"Have you no morals?" "Can't afford them, Governor."
G B Shaw
Recent press debates about the need to teach morals and citizenship in schools, the Dunblane Snowdrop Campaign and Frances Lawrence's manifesto seem to have caught the public mood.
Schools have always taught morals and values and governors have a statutory responsibility to "secure a curriculum...which promotes the spiritual, moral....development of the pupils....and prepares pupils for the opportunities, responsibilities and experiences of adult life".
The regulations on information for parents require a school to include in its prospectus a statement on its ethos and values. Few schools would not claim to have "tolerance and respect for others, honesty, personal responsibility, equal opportunities" as part of their value statements.
But does the anti-bullying policy apply to staff as well as children? Are non-teaching staff included in staff meetings or able to use the staffroom? Do staff extend the same courtesies to pupils and each other as they demand from their pupils?
The definition of the ethos of the school is one of the more difficult things with which governors and headteachers grapple. "I don't know what it is but I recognise it when I see it," is what people say. One headteacher always said that "the best way to judge a school is to listen to the singing in assembly. If pupils and staff sing with gusto and enthusiasm then it is a good school. " Another assessed a school by the condition of the boys' toilets. Perhaps everyone has their own touchstone of ethos.
The best way for the governing body to deal with these dilemmas is to agree a set of values within which their own staff and children will operate and say, "These are the values we subscribe to in this school and this is how we will determine our relationships, our conduct and our teaching."
In defining the school ethos governors are asking: "What are the characteristics, the qualities which identify the personality, individuality and tone of the school?" They need to go back to first principles and determine what it is that defines the school and the education it provides: the, essential core which, if changed, destroys its very nature of the school.
Each school's ethos will be unique and should inform all the practices of the school.
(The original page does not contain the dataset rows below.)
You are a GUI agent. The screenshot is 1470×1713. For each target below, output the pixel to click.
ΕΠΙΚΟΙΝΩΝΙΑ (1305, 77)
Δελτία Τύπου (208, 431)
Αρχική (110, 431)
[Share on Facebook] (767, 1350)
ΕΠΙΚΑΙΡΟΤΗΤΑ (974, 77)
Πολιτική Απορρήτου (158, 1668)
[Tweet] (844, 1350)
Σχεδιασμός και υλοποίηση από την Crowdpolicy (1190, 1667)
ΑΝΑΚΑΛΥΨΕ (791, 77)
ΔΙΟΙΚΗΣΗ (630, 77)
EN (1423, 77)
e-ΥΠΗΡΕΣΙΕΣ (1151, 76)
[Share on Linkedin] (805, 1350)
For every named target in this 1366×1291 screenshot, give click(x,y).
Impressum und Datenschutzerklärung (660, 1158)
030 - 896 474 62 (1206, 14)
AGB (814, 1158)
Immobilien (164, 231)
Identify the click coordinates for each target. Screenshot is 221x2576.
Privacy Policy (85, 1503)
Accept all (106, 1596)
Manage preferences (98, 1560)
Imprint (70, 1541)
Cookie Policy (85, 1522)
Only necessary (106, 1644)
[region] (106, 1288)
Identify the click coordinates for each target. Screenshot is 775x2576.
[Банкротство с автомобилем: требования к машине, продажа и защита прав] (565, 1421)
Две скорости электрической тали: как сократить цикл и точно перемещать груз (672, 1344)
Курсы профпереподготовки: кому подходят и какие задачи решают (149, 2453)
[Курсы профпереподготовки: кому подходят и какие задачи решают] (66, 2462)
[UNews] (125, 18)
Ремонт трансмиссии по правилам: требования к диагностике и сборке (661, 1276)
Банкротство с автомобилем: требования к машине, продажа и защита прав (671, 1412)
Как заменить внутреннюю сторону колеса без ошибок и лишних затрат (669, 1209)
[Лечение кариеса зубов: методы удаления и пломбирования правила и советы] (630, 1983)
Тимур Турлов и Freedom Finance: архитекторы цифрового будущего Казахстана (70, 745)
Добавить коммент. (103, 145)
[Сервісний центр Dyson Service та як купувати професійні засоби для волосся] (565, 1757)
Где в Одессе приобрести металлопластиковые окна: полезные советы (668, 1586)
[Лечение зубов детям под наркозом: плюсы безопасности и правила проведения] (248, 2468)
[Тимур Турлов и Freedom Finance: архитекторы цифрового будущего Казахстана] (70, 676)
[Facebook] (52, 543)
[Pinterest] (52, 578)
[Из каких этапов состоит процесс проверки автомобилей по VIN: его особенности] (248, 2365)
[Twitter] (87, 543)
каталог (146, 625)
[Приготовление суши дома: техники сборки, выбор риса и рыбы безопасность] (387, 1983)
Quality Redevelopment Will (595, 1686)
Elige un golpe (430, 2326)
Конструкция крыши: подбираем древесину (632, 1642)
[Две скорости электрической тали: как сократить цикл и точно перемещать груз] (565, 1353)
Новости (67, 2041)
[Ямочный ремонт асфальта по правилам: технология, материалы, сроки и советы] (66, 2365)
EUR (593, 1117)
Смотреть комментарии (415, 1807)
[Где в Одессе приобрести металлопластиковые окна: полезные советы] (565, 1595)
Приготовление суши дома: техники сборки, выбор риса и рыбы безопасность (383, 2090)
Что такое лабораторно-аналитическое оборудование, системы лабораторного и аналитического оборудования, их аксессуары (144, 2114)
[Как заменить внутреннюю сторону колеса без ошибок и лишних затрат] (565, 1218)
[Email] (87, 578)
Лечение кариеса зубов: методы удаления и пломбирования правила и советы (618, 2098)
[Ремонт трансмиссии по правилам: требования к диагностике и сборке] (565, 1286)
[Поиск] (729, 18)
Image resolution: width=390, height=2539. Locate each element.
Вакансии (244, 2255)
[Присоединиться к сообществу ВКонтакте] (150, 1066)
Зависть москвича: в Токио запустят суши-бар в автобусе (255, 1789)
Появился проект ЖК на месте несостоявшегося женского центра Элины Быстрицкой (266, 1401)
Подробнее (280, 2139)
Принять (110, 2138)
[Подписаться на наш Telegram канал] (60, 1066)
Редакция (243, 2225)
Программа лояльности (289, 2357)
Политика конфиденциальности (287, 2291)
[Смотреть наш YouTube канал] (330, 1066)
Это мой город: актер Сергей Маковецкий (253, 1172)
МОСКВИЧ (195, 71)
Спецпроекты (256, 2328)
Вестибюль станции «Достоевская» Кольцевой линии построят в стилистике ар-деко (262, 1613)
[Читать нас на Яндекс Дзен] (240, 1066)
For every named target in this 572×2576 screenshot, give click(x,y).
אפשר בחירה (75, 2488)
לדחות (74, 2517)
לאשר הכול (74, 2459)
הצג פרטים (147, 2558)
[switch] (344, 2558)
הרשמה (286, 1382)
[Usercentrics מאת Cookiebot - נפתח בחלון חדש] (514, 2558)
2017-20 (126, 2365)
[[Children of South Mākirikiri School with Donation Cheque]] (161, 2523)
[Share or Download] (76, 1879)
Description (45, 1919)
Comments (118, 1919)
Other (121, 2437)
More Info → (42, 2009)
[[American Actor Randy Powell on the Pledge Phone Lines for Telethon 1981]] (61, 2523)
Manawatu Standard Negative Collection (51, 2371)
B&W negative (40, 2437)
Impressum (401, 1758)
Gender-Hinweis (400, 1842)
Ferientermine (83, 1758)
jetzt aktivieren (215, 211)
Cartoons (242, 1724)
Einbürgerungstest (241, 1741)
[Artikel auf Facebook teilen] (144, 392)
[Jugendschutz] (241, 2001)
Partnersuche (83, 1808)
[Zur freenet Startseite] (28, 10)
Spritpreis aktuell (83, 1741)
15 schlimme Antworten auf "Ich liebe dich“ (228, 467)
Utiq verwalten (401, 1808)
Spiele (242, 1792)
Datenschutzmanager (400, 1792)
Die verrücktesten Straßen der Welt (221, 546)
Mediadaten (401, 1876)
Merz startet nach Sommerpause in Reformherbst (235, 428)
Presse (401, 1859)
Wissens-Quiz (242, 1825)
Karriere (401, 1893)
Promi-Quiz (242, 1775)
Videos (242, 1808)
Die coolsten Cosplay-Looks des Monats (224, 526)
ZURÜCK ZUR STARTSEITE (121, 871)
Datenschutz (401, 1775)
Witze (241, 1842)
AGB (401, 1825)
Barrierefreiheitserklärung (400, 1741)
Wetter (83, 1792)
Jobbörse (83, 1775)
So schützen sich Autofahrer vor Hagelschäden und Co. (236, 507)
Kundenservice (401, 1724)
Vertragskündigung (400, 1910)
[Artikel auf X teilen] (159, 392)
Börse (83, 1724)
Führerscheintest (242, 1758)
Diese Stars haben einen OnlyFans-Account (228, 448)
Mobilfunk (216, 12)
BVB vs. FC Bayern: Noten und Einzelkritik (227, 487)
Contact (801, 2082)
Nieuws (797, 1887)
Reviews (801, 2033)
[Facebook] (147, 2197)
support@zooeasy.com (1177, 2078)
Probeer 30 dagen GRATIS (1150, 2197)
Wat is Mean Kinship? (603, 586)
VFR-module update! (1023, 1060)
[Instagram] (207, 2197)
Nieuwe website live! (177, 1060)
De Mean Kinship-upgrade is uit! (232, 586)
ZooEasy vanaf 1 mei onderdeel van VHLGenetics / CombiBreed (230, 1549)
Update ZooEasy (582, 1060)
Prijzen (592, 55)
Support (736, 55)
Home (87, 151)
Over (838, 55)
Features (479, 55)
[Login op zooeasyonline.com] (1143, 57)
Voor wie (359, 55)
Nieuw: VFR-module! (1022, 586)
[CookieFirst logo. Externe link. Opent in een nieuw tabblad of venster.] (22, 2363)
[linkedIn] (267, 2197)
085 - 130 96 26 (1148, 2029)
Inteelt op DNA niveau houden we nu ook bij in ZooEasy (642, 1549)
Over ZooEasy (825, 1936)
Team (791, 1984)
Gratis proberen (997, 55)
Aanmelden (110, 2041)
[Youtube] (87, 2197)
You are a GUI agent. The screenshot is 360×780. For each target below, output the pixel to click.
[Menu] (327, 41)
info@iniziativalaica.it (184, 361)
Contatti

The policies are the vehicle for expressing the values of the school and put those values at the centre of all the learning activities promoted by the school. The ethos will determine the aims of the school. In deciding the school development plan, the priorities identified further the aims and enhance the achievement of the ethos.
The statement of the ethos will also be the focus for promoting the school to potential parents and the community. The parents, staff, pupils and the local community will all have a view of the values that should be taught and their opinions should be considered.
The governors I train expect values such as wisdom, tolerance, self-esteem, consideration for others, honesty, ambition, achievement to be taught as well as basic literacy and numeracy.
To ensure that the values and ethos of the school are known to all, their statement needs to be widely promoted.
To aid this, the ethos is often encapsulated into a short, easily remembered phrase which sums up the school's values - a "mission statement" or "motto". Some heraldic mottos spring to mind - "God and my right" or "Through endeavour to the stars".
I recently visited two schools where the ethos statement was very prominently displayed. The first was exhibited on a large banner which said: "Welcome to Springfield Infant School. We aim to work happily together, to do what is right and to seek success." The second was a Roman Catholic school which displayed prominently a carved wooden plaque depicting the seated Christ surrounded by children, again summing up the purpose of that school. Visitors to these schools were left in no doubt as to their values.
One chair of governors quoted Robert Frost when he said: ethos is "the truths we came back and back to".
David Evans is an education consultant who trains governors and clerks governing bodies.